::: RECORDS PROVIDED

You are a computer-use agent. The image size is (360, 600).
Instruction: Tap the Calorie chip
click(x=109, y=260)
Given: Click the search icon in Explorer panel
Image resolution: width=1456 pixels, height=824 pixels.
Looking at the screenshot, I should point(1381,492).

::::::
::: RECORDS PROVIDED

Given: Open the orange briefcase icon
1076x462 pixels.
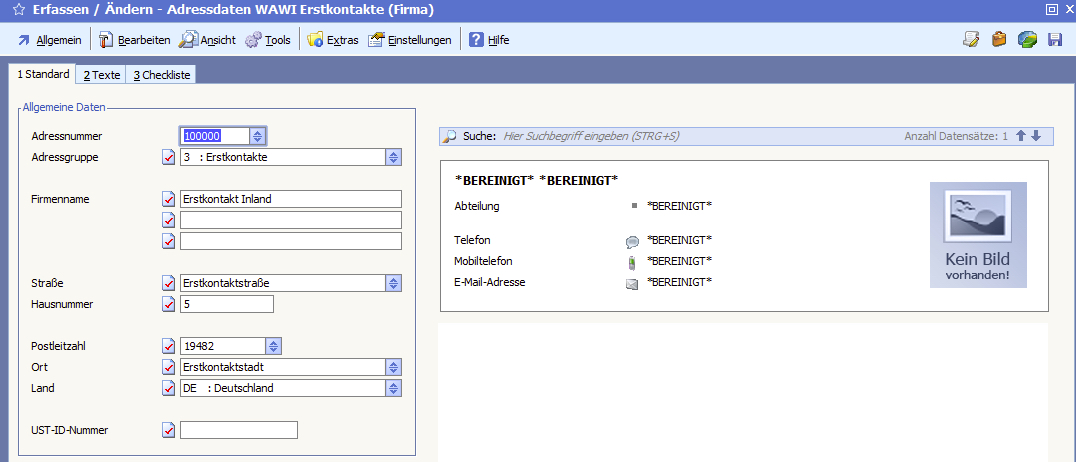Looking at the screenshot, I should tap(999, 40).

::::::

* **EXERCISE**
Lay out the items starting at the line containing "You are a computer-use" and ending at the line containing "Looking at the screenshot, I should point(1381,492)." as a Markdown table with columns n and Line, one row per line with blank lines omitted.

* **CORRECT OUTPUT**
| n | Line |
|---|---|
| 1 | You are a computer-use agent. The image size is (360, 600). |
| 2 | Instruction: Tap the Calorie chip |
| 3 | click(x=109, y=260) |
| 4 | Given: Click the search icon in Explorer panel |
| 5 | Image resolution: width=1456 pixels, height=824 pixels. |
| 6 | Looking at the screenshot, I should point(1381,492). |